**Recorded data**
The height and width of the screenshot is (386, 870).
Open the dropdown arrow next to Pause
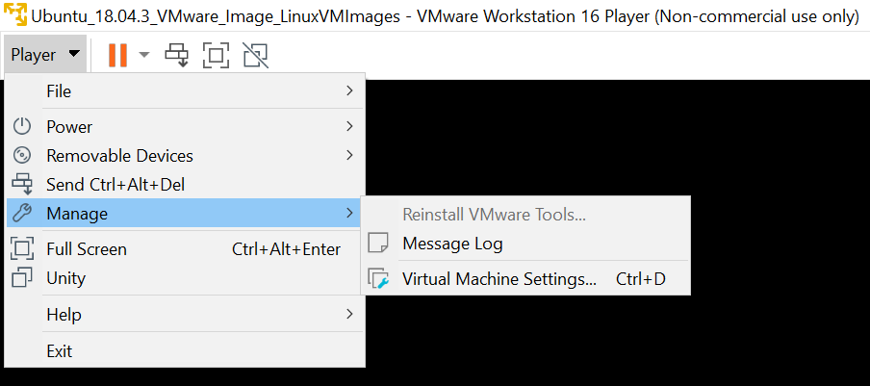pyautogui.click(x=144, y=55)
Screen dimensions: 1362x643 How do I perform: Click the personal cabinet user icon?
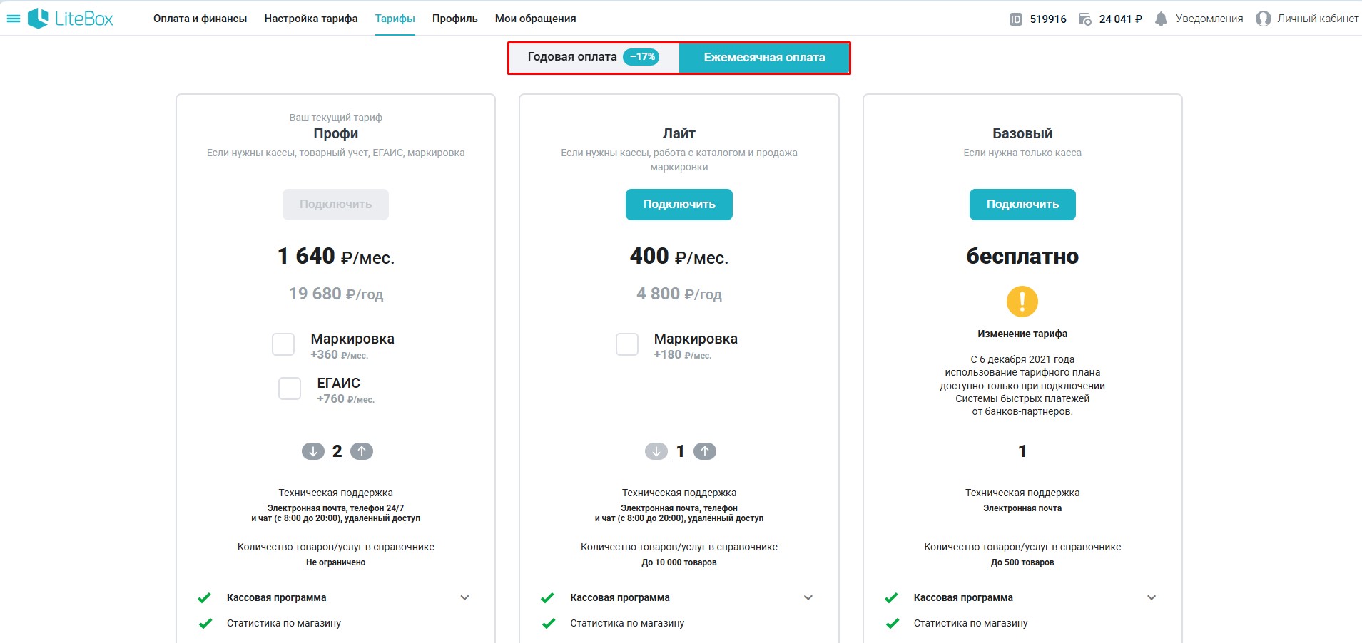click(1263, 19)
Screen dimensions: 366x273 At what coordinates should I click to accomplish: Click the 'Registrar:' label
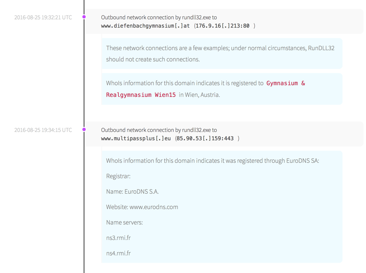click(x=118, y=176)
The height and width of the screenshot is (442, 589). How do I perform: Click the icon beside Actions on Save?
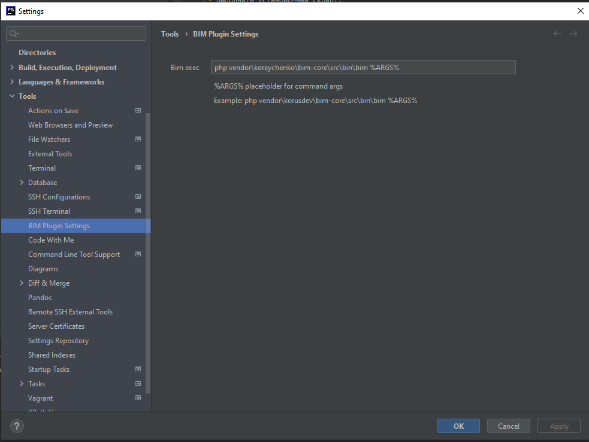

**Exercise**
Now write out the data word for word, skipping every picture in it.

**Problem solution**
The height and width of the screenshot is (386, 870).
Open the dropdown arrow next to Pause
pyautogui.click(x=144, y=55)
Screen dimensions: 1362x643 How do I perform: Click the personal cabinet user icon?
click(1263, 19)
Screen dimensions: 366x273 At what coordinates should I click to accomplish: Click the 'Registrar:' label
click(x=118, y=176)
The height and width of the screenshot is (442, 589). How do I perform: Click the icon beside Actions on Save?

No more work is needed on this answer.